▶ _Work item_:
From the records below, copy each line that has the word "dropdown" in it.

▶ _Data for this exercise_:
= Beginning of Section =

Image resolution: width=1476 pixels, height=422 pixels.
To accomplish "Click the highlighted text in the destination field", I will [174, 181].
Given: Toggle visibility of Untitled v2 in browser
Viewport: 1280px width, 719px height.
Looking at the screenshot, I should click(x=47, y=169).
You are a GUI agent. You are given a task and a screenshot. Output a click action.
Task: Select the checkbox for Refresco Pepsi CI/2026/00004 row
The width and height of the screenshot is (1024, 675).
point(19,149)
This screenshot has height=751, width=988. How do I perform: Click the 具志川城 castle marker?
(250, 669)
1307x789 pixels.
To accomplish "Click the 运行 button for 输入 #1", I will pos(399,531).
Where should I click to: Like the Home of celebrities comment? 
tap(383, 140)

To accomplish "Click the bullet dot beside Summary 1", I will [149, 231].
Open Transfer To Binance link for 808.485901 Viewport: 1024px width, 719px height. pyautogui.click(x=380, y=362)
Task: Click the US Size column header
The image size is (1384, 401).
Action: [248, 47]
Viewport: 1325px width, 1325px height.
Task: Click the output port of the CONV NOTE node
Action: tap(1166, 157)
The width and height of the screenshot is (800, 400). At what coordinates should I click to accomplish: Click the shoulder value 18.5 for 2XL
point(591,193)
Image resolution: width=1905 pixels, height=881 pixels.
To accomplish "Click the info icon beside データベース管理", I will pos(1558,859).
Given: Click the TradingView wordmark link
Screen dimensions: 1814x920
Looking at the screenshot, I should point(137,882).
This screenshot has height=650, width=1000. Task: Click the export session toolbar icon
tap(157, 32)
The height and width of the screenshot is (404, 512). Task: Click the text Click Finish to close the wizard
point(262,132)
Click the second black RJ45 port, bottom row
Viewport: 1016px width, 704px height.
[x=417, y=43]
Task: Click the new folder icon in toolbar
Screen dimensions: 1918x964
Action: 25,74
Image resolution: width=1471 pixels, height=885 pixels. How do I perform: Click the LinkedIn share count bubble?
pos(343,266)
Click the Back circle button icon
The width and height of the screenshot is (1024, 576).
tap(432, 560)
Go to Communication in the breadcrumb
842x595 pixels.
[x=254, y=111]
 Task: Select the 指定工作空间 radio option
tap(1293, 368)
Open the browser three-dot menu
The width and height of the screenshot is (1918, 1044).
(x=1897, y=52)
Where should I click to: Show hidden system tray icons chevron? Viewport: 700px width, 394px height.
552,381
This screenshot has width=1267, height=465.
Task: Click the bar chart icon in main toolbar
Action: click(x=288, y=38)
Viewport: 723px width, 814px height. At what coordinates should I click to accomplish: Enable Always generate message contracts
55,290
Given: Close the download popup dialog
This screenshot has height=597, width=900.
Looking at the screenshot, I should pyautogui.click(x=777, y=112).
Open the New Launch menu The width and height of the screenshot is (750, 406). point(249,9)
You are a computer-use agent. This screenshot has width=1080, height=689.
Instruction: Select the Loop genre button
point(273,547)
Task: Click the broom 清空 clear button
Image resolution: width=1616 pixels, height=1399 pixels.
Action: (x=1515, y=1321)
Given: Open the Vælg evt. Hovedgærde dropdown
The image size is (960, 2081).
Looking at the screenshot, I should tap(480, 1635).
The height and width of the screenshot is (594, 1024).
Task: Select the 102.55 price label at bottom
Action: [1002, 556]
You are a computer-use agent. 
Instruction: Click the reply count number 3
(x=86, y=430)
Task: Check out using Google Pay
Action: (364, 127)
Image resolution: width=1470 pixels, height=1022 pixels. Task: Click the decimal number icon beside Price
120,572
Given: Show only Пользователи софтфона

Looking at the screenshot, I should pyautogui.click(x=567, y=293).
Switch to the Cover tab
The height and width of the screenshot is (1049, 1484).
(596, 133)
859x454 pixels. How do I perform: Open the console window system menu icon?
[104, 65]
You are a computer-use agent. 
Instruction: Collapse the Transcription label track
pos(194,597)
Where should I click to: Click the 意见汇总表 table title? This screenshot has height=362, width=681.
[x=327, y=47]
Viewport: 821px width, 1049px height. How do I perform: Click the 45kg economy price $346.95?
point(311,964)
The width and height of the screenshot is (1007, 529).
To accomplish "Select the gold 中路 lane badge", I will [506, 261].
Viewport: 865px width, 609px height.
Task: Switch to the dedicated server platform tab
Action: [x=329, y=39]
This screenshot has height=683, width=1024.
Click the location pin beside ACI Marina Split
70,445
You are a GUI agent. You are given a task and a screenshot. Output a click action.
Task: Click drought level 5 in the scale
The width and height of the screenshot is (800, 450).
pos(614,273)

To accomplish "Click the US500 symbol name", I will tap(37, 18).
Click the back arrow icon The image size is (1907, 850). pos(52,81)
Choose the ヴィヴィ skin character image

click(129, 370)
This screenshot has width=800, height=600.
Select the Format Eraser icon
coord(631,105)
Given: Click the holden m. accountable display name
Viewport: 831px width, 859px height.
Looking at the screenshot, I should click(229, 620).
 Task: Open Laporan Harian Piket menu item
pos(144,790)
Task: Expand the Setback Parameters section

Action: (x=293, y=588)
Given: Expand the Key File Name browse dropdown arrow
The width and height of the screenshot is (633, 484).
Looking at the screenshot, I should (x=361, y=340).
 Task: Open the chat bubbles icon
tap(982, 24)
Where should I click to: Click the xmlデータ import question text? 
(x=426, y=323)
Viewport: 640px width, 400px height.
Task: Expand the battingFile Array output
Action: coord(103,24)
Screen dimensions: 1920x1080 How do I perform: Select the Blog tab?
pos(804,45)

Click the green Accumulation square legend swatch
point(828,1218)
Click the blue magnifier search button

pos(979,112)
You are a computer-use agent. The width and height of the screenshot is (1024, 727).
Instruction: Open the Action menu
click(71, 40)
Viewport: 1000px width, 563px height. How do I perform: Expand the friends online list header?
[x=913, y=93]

= End of Section =

▶ _Worked solution_:
Given: Open the Vælg evt. Hovedgærde dropdown
Given: Expand the Key File Name browse dropdown arrow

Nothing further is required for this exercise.